SGX942 has received Fast Track Designation from the FDA for the treatment of oral mucositis as a result of radiation and/or chemotherapy treatment in HNC patients, as well as Promising Innovative Medicine designation in the United Kingdom by the Medicines and Healthcare Products Regulatory Agency for the treatment of severe oral mucositis in HNC patients receiving CRT. In addition, products containing the same active ingredient, dusquetide, have been granted Fast Track Designation as an adjunctive therapy with other antibacterial drugs, for the treatment of melioidosis and Orphan Drug Designations in the treatment of MAS and the treatment of acute radiation syndrome.

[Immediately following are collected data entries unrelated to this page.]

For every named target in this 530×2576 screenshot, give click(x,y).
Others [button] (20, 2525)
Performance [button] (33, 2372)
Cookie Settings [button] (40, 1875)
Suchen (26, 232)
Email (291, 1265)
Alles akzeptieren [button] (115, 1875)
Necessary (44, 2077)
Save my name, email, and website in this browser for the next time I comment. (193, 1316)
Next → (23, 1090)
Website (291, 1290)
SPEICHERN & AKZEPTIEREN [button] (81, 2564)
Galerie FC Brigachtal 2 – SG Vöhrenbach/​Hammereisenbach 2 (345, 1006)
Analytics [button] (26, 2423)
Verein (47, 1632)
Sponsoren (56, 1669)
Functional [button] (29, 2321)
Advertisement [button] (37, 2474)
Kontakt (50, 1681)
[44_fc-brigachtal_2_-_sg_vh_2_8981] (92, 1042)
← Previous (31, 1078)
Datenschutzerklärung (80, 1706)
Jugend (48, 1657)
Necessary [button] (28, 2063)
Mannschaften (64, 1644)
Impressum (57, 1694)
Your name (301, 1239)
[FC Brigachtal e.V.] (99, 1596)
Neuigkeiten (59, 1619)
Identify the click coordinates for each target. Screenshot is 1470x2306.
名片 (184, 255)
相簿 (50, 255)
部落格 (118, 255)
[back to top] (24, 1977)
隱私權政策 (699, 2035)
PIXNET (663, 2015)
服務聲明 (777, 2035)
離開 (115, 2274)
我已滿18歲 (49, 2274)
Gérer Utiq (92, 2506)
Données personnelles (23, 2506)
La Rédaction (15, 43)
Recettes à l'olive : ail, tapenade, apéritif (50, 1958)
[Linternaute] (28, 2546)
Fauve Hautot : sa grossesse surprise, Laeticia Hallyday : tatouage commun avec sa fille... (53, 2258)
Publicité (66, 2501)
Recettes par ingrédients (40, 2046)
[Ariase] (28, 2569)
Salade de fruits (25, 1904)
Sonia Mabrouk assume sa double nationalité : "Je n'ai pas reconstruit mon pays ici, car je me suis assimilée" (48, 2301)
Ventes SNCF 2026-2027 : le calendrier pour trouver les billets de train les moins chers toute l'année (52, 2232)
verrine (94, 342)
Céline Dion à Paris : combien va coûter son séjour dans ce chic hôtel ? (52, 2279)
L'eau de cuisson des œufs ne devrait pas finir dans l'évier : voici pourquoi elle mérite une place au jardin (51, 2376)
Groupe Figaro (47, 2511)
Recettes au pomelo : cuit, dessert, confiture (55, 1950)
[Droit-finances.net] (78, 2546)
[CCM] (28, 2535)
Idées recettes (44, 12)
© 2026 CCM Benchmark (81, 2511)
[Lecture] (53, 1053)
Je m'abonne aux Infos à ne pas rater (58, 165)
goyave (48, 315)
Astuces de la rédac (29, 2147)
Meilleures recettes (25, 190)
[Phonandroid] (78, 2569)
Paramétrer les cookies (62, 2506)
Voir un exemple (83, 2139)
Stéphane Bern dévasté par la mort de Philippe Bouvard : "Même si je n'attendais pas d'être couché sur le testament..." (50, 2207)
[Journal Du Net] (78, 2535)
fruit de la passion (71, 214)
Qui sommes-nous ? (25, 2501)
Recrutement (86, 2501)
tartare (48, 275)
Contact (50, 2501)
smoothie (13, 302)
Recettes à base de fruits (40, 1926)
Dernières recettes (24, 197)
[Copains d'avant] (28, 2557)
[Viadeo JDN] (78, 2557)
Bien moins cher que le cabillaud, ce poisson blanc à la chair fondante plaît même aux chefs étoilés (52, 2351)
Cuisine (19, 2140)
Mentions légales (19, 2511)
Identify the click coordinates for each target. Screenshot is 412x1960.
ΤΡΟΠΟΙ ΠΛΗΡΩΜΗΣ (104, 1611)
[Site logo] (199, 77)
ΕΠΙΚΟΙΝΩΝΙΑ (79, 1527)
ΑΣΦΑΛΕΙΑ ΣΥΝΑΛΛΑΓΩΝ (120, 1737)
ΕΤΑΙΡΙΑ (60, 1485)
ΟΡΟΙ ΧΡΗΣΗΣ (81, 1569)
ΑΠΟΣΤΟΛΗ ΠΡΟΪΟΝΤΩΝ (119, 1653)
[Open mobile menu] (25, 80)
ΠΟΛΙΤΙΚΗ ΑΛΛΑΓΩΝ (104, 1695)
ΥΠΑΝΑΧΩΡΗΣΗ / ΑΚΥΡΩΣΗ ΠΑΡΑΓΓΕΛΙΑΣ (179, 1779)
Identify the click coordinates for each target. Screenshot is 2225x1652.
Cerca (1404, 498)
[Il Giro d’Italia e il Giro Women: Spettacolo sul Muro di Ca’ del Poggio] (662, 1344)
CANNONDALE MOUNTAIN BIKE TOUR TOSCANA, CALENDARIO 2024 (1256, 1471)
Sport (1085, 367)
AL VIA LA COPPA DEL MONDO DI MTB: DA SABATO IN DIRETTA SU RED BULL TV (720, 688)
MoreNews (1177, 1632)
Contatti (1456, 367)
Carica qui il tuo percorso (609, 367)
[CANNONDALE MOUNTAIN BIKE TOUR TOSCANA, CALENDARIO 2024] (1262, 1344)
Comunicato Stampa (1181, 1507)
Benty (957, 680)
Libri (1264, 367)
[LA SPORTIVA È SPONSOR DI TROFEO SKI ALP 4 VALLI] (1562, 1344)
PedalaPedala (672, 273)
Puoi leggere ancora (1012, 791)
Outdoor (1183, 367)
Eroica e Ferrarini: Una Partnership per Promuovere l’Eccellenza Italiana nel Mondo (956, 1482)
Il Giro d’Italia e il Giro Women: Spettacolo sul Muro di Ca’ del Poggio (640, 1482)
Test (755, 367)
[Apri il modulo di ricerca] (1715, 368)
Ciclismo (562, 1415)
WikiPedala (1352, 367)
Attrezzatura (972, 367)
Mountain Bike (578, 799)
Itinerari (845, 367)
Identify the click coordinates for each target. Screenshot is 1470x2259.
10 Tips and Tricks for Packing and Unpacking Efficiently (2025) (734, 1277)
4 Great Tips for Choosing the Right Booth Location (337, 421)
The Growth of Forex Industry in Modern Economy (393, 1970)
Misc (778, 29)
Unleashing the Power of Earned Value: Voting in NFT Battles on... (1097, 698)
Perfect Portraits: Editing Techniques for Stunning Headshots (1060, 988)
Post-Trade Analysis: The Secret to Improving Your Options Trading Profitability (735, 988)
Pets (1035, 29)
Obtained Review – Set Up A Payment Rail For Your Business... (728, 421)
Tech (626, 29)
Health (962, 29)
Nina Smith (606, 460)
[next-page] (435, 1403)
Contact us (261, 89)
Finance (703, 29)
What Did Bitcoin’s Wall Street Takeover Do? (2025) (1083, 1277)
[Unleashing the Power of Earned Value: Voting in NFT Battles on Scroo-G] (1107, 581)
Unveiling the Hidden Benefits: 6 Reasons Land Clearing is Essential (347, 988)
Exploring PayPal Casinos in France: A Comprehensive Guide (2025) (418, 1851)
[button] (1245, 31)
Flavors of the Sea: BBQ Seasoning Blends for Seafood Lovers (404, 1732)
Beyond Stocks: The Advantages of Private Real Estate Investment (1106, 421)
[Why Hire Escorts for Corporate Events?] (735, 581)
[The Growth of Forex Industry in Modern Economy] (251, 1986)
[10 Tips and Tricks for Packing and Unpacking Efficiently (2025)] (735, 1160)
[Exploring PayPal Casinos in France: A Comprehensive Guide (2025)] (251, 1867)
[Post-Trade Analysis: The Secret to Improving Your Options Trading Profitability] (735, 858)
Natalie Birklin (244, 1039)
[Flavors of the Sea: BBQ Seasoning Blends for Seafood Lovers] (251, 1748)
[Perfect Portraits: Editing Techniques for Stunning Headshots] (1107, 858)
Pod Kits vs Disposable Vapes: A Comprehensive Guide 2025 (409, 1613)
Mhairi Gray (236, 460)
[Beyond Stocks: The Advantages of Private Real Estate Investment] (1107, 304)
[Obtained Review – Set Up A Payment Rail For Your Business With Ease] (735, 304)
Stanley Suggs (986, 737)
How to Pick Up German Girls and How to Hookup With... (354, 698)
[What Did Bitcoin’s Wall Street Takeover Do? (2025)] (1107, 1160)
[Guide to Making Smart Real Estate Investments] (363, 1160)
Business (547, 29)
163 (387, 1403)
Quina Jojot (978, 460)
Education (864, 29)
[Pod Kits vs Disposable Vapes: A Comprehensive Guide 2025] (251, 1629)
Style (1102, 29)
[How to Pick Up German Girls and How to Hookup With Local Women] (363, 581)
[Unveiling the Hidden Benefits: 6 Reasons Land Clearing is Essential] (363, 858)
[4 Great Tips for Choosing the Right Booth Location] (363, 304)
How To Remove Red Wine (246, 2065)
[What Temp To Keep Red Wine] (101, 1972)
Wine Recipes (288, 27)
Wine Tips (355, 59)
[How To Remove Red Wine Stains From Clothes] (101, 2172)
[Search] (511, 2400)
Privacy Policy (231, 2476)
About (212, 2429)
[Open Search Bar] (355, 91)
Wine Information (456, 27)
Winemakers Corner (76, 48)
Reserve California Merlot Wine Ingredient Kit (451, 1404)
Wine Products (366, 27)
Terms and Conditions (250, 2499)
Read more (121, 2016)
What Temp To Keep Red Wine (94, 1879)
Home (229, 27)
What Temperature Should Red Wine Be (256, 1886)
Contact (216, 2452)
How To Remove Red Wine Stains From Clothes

Soligenix has a strong intellectual property position in the IDR technology platform, including composition of matter for dusquetide and related analogs. Dusquetide was developed pursuant to discoveries made by Professors B. Brett Finlay, PhD and Robert Hancock, PhD of the University of British Columbia, Canada. Soligenix has received partial funding from NIH for its oral mucositis clinical studies. The Phase 2 study was supported with a Phase I SBIR grant (#R43DE024032) award, with the Phase 3 study being supported by a Phase II SBIR grant (#R44DE024032) award.